Al día siguiente, insoportablemente asediado por el recuerdo de la conversación con el morochito, Ernesto salió nuevamente de su casa; bajo el calor y un sol aplastante. Fue al cine a ver películas policiales. Luego caminó lentamente por la calle Corrientes. Caminó hasta quedar rendido, hasta sentir que reventaba. Tenía miedo de volver a su casa. Sabía todo lo que le esperaba en su habitación. La noche anterior con el chico fue casi irreal e increíble. Ernesto parecía un sueño.
     Se detuvo a mirar una vidriera y entonces, repentinamente, decidió ir a Constitución, en busca del chico. Se disponía a tomar el subterráneo y en ese instante se encontró con Enrique Vidal (h.) y un compañero de este llamado Mario, según le dijo después Enrique Vidal. Los dos jóvenes venían de la escuela de baile del teatro Colón.
    Ernesto ya se había cruzado varias veces en la calle con Mario. Se dijo que era a este y no a Vidal a quien debió haber seguido. Mario era un muchacho de boca gruesa, africana, y andar macizo y vibrante. Más tarde, cuando se quedó solo, Ernesto tuvo, en un momento, un vago sueño de estar con Mario en Mar del Plata o en Chapadmalal, junto al mar.
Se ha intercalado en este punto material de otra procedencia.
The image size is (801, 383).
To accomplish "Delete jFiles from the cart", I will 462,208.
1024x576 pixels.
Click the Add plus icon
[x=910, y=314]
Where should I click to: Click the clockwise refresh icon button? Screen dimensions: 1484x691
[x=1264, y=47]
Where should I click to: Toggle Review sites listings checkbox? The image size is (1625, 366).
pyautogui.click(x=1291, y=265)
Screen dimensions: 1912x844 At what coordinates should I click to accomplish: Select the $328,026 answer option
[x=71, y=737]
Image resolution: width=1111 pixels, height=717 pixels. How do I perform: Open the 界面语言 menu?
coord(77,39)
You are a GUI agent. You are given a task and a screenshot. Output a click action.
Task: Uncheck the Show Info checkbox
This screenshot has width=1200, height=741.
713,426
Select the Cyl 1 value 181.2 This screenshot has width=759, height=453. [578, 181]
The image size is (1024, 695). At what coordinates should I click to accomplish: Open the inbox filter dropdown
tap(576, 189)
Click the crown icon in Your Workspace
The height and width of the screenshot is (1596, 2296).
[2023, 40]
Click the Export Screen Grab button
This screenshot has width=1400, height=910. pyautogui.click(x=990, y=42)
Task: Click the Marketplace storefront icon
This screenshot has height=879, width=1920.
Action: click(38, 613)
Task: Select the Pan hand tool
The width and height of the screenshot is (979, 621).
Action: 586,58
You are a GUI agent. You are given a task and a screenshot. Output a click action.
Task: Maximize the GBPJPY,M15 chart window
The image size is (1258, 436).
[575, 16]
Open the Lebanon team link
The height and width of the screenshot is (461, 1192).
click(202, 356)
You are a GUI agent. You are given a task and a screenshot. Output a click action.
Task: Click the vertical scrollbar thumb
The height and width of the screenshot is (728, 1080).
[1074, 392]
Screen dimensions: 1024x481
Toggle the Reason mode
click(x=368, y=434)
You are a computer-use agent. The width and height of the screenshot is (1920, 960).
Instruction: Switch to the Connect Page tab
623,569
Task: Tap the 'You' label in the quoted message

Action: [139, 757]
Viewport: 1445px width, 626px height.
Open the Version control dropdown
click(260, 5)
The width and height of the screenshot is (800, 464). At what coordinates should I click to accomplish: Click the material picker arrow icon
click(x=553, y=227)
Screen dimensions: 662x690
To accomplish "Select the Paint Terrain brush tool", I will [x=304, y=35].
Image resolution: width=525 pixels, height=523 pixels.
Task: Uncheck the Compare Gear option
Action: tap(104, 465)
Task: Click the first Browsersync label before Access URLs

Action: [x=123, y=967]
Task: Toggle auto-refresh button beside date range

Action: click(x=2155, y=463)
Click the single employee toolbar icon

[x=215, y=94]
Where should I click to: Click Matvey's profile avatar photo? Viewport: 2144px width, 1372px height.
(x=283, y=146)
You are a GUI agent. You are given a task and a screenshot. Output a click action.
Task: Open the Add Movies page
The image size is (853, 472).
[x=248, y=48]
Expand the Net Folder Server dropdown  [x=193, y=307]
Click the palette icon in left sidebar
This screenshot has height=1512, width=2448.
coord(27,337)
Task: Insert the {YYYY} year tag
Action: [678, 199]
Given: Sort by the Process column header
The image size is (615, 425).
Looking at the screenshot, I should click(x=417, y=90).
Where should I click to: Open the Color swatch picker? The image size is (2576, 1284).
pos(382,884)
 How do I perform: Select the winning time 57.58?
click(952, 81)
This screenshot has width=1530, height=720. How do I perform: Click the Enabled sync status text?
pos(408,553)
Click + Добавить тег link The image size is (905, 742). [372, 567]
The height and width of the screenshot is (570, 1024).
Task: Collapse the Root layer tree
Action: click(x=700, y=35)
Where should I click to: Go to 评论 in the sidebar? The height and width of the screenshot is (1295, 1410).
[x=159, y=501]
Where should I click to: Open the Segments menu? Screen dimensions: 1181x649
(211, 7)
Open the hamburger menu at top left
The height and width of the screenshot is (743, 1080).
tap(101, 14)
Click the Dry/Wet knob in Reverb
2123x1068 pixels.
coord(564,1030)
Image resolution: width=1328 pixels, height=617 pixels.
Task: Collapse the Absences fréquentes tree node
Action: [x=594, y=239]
Convivir con él por unos meses. Una imagen que pasó ante sus ojos. Ya lo vería. Tenía la piel oscura y era áspero y sinuoso. Parecía un cubano o un portorriqueño. Ya lo encontraría.
    Ernesto acompañó a Enrique Vidal hasta la estación de Retiro y luego fueron a San Isidro; a casa de Vidal, donde pasó lo de costumbre.
    A Ernesto le agradaba mucho Enrique Vidal, que es muy joven y suspira y gime cuando lo aprietan y los abrazan. Podía comprenderse muy bien con esos muchachos y siempre le divertía esa mezcla desconcertante de vanidad sexual y de complejo de castración que tenían.
   Ernesto era feliz al volver de San Isidro en el último tren de la 1 y 40 de la madrugada. Había esperado en la estación desierta y ahora viajaba en un tren vacío y brillantemente iluminado. Iba sentado junto a una ventanilla abierta y le daba el viento en la cara. Tenía puesta su remera blanca.
    Bajó en Retiro, tomó una Coca-Cola y volvió a su casa. Estaba satisfecho. Sabía que al día siguiente ya no se acordaría de nada. Y además se sentía contento y feliz, a diferencia de su crispación luego de las palabras con el chico de Constitución. Ahora era como si hubiese estado con una mujer: tranquilo, liberado, de acuerdo consigo mismo. Luego, en su casa, pudo dormir bastante por primera vez en mucho tiempo.